With the change in economic policy in 1992, the concept of "private property" has firmly entered into Russian life. Each of us clearly knows what belongs to him by right and how to protect our interests. However, this applies only to objects of tangible property. Much more complicated is the case with intellectual property. Everyone knows about it, but for some reason many do not realize that in order for the product of their intellectual activity to belong only to them, it is necessary to formalize and secure the rights to it at the state level. Intellectual property is so subtle, ambiguous, and difficult to control that it can often be stolen by anyone, and if you do not have rights to it, it may turn out that by law it will not be the owner, but the enterprising thief who managed it register first.
This is especially dangerous when the question concerns the trademark of the company. By saving time and money on patenting, you run the risk of losing your business over the years. What to do to protect yourself and your business from illegal attacks? How to protect your intellectual property?
We asked the director of the Yugpatent regional center, Alexander Georgievna KRAVCHUK, to answer these questions.
- Alexandra Georgievna, could you tell our readers what the concept of “patent” means?
- Patent - an official title of protection issued on behalf of the state by an authorized state body.
The development of the institute of patenting in the North Caucasus region began with the creation in 1959 by decision of the state body of the Rostov branch of the All-Union Center for Patent Services. Since in those years there was no private property as such, the patent center was engaged in the so-called “patenting of formulas”.
That is, the inventors assigned only copyright to the idea. Now every citizen of Russia has the right and opportunity to get a patent for his business.

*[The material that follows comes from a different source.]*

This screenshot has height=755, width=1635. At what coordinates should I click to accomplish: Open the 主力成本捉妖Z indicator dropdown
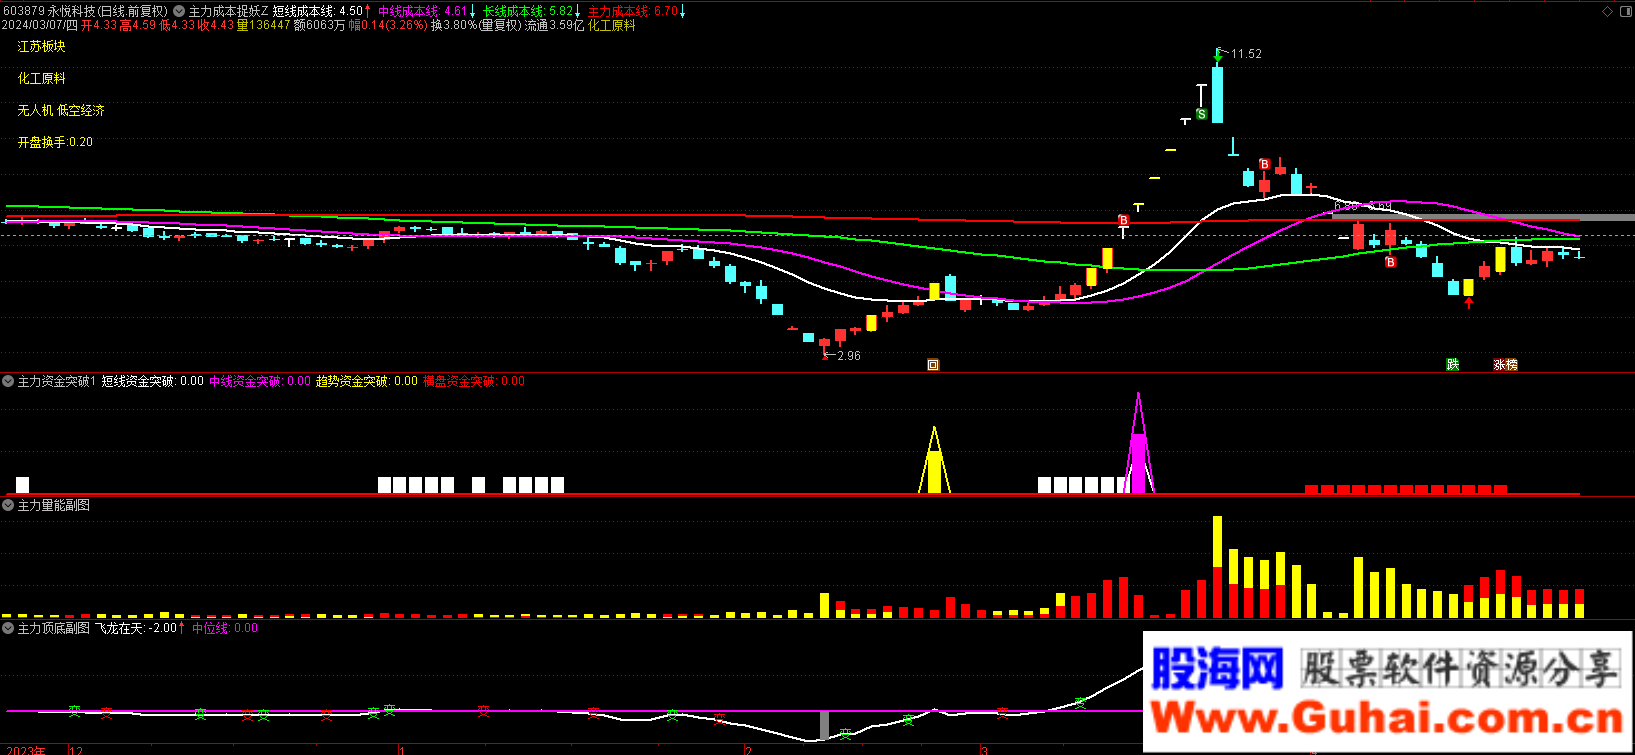[180, 11]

By the nature of our business, we constantly encounter entrepreneurs who have suffered significant financial losses, and sometimes even completely lost their business due to neglect of the need to patent their trademark. The most common scheme of fraud is the option in which several founders jointly open a company, advertise it through joint means, jointly develop a clientele, and at the moment when the company gains a certain status in the market and begins to bring serious profit, the most “smart” of the founders are patented by the “He Himself” patent law for the specified trademark and asks the remaining co-founders to “no longer exploit the holy right of his intellectual property”. From the point of view of the law, he is right. And former partners are convinced in their own experience of the seriousness of the institution of patenting.